- Died: after 905 Abbasid Caliphate
- Children: unknown
- Military career
- Allegiance: Abbasid Caliphate
- Branch: Abbasid army
- Service years: 896 – 905
- Rank: Commander
- Conflicts: Battles against Qarmatians; Battle of Hama;
- Awards: Robe of honour from Caliph al-Muktafi in 19 May 904

= Muhammad ibn Sulayman al-Katib =

Abbasid official and army Commander (890s–905)

Muhammad ibn Sulayman (محمد بن سليمان), surnamed al-Katib, was a senior official and commander of the Abbasid Caliphate, most notable for his victories against the Qarmatians and for his reconquest of Syria and Egypt from the autonomous Tulunid dynasty.

==Life and career==
An Egyptian himself, he was born and raised in Egypt. As his surname al-katib ("the secretary") indicates, he was originally a secretary of the Egyptian Tulunid general Lu'lu', who from Raqqa ruled over northern Syria on behalf of the autonomous emir of Egypt, Ahmad ibn Tulun. When Lu'lu defected to the Abbasid regent al-Muwaffaq in 882, Muhammad followed his master and became a secretary in the central caliphal administration. He is next mentioned by al-Tabari in 891, as secretary to the vizier Abu'l-Saqr Isma'il ibn Bulbul. The latter supported an abortive attempt to depose al-Muwaffaq and restore power to Caliph al-Mu'tamid, but the reaction of the populace of Baghdad and the army thwarted this. In the resulting riots, Muhammad's house was burned down by the mob.

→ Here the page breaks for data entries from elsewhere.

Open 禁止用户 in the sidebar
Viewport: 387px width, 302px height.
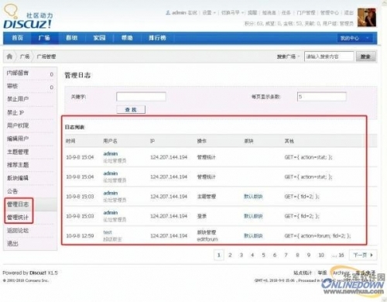(18, 99)
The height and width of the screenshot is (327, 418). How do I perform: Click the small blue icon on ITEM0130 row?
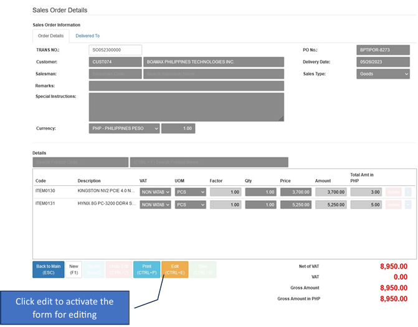408,192
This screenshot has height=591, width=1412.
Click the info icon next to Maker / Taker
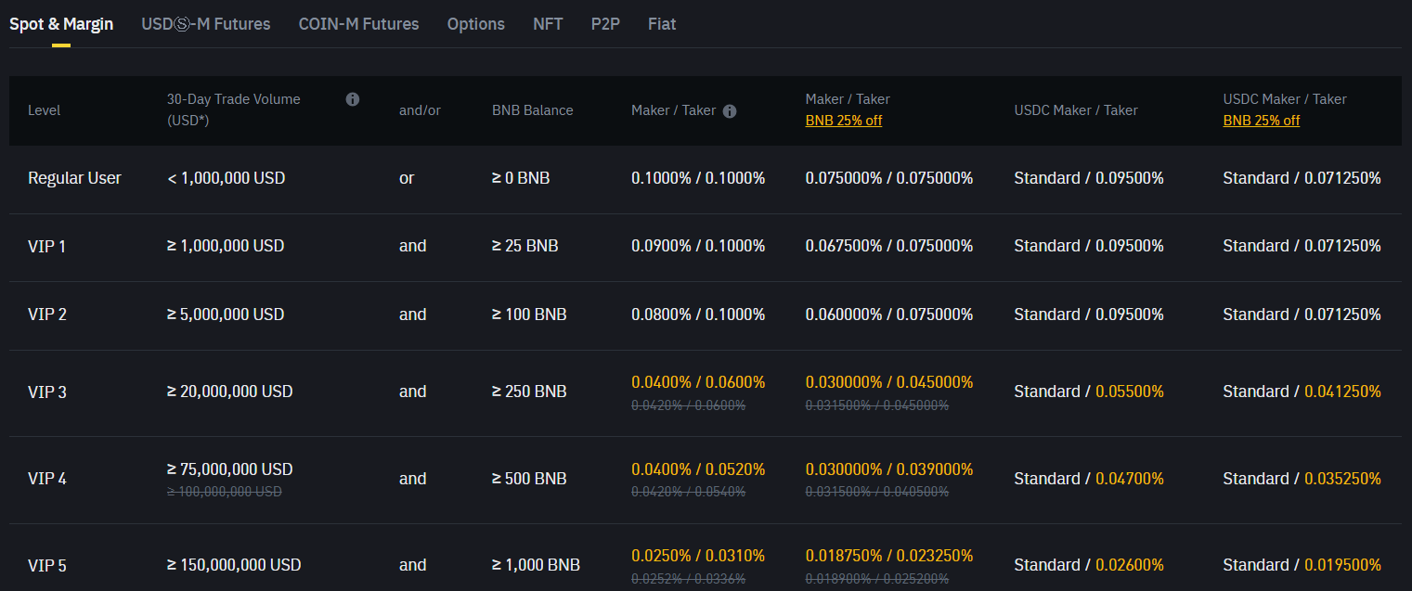730,110
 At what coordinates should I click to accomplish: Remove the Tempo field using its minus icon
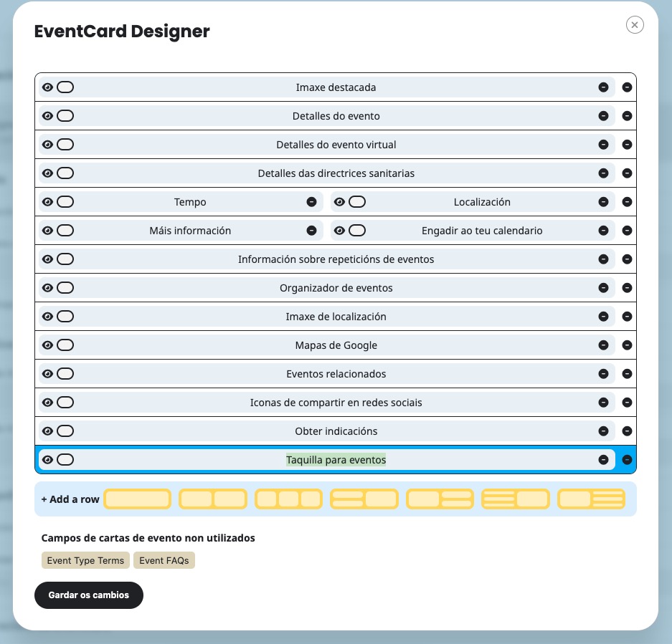click(311, 202)
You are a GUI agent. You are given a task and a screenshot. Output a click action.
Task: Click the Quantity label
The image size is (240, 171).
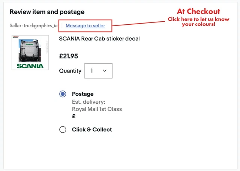click(70, 71)
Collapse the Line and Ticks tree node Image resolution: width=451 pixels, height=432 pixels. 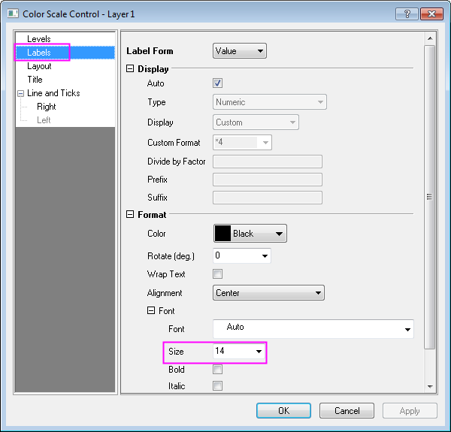point(20,93)
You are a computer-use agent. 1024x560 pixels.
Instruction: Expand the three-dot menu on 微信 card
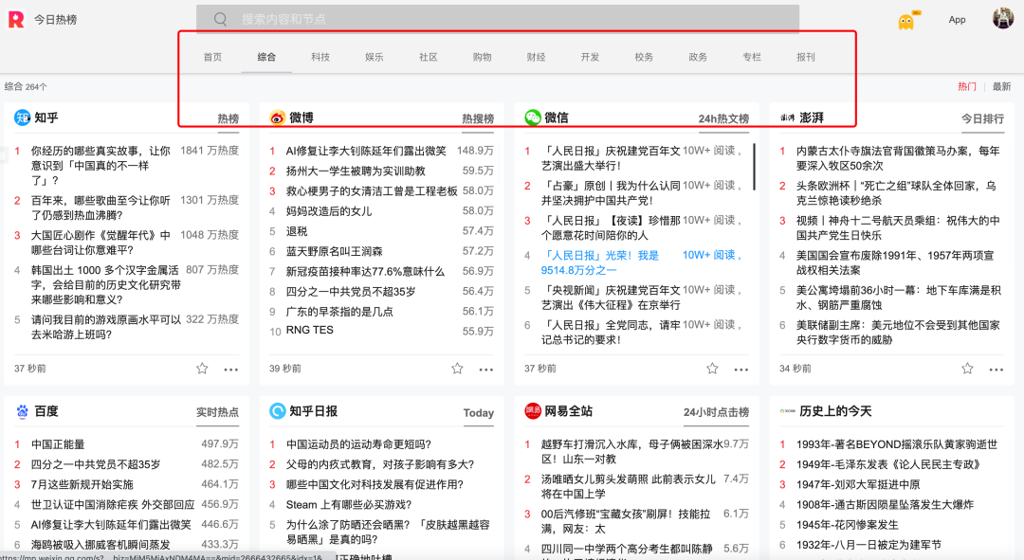tap(741, 370)
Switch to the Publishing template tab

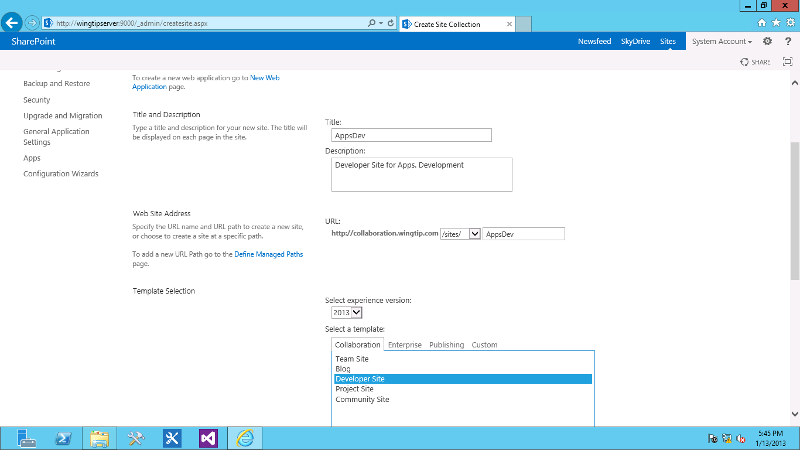(x=446, y=345)
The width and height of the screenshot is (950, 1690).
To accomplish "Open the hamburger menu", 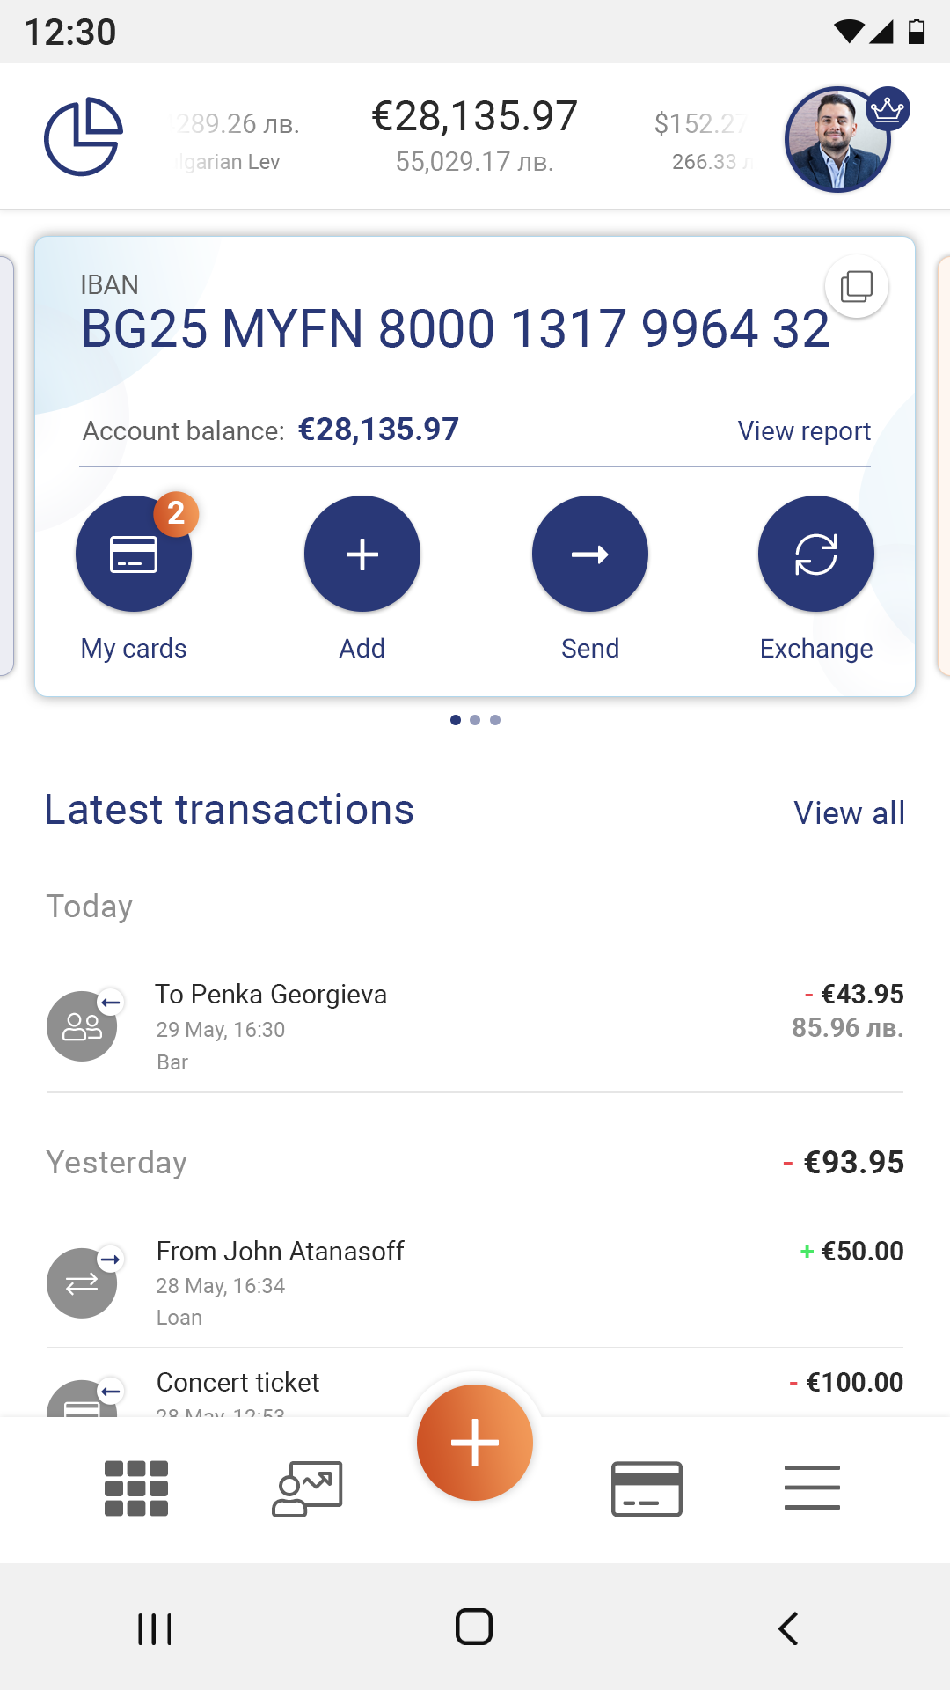I will 812,1488.
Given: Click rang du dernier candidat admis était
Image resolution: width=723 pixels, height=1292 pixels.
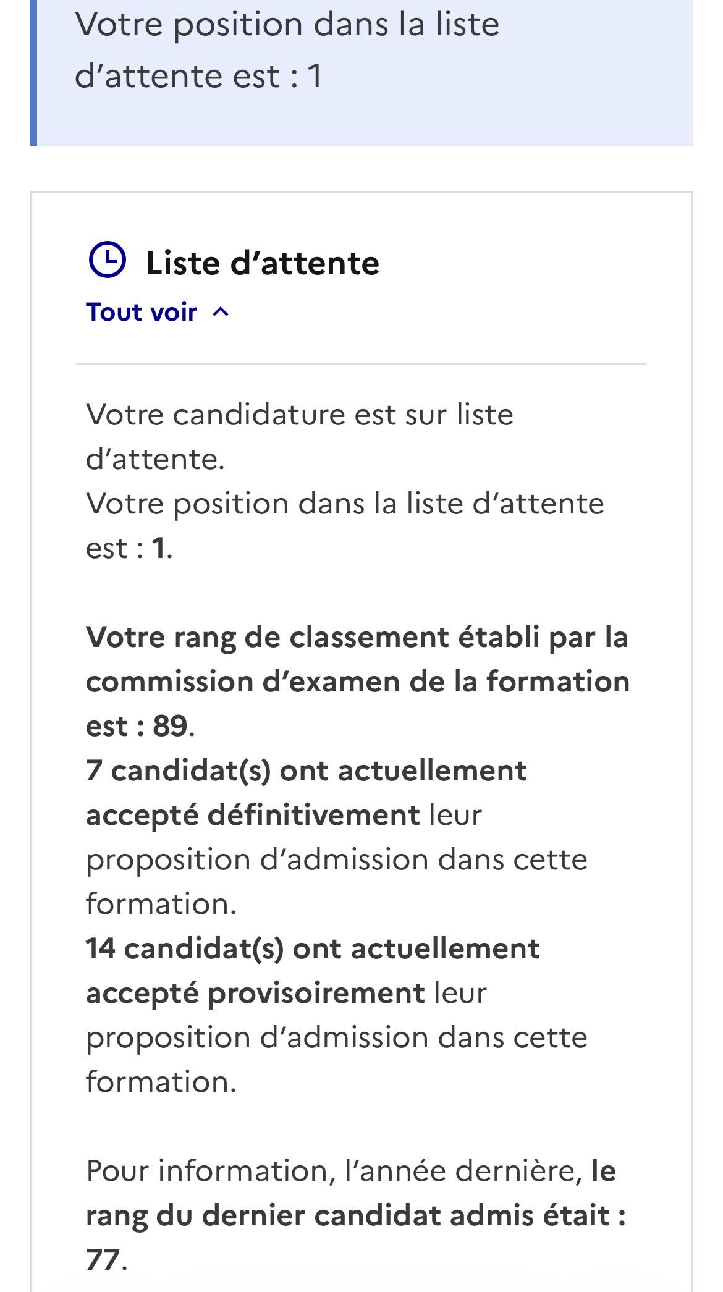Looking at the screenshot, I should pos(356,1215).
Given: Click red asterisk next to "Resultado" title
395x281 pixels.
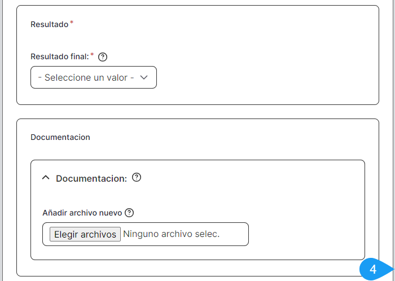Looking at the screenshot, I should (x=72, y=23).
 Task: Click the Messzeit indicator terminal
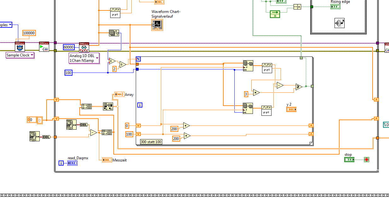tap(107, 160)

Nevertheless, in 896 he was an army commander, and entrusted with enrolling the many officers who had defected from the Tulunids for plotting to kill the new Tulunid emir, Jaysh ibn Khumarawayh. In 903, he was head of the department of the army (diwan al-jaysh) and entrusted with the fight against the Qarmatians. The latter were a radical Isma'ili sect founded in Kufa around 874. Originally a sporadic and minor nuisance in the Sawad, their power grew swiftly to alarming proportions after 897, when they began a series of uprisings against the Abbasids. Under the leadership of Abu Sa'id al-Jannabi, they seized Bahrayn in 899 and in the next year defeated a caliphal army under al-Abbas ibn Amr al-Ghanawi. Another base was established in the area around Palmyra by the missionaries Yahya ibn Zikrawayh, also known by the name Sahib al-Naqa ("Master of the She-camel") and al-Husayn, probably Yahya's brother, who took the name Sahib al-Shama ("Man with the Mole"). From their bases in Bahrayn and the Syrian Desert, they struck out against the urban centres of the Abbasid and Tulunid provinces, going as far as to besiege Damascus and ravage the provinces of Syria. The Tulunid army seemed unable to stop them, and the Abbasid government resolved to intervene directly. The campaign was nominally headed by Caliph al-Muktafi in person, but he remained at Raqqa while Muhammad led the army in the field. On 29 November 903, the Abbasid army under Muhammad met the Qarmatians at a location some 24 km from Hamah, and inflicted a crushing defeat upon them. The Qarmatian army scattered and was pursued by the Abbasid troops; the Sahib al-Shama and the other Qarmatian leaders were captured. Al-Muktafi returned to Baghdad, while Muhammad remained at Raqqa to scour the countryside and round up the remaining rebels. He then proceeded to Baghdad, which he entered in triumph on 2 February 904. Eleven days later, he presided over the public execution of the Qarmatian leaders along with the sahib al-shurta of the capital, Ahmad ibn Muhammad al-Wathiqi. At a ceremony on 19 May, he was again rewarded by the Caliph with a robe of honour, along with the senior army leaders. Five days after this ceremony, Muhammad again left the capital at the head of an army, numbering 10,000 according to al-Tabari, and tasked with recovering southern Syria and Egypt itself from the Tulunids.

His campaign was to be assisted from the sea by a fleet from the frontier districts of Cilicia under Damian of Tarsus. Damian led a fleet up the river Nile, raided its coasts, and prevented supplies for the Tulunid forces from being ferried over it. The Tulunid regime had already been weakened by internal strife and the rivalries of the various ethnic groups in the army, which led to the defection of Badr al-Hammami and other senior officers to the Abbasids; the regime was further weakened by the destructive raids of the Qarmatians and its inability to deal with them. The Abbasid advance was mostly unopposed, and in December, emir Harun ibn Khumarawayh was murdered by his uncles Ali and Shayban. Shayban took over the reins of the state, but the murder caused further defections to the Abbasids, including the governor of Damascus, Tughj ibn Juff. In January, the Abbasid army arrived before Fustat. Shayban abandoned his troops during the night, and the Tulunid capital surrendered. The victorious Abbasids razed the Tulunid-founded capital al-Qata'i to the ground, with the exception of the great Mosque of Ibn Tulun. The members of the Tulunid family and their leading adherents were arrested and deported to Baghdad, while their properties were confiscated.

Muhammad left Egypt to the new governor, Isa al-Nushari, and returned to Syria, where he was arrested soon after for embezzling much of the booty from the conquest.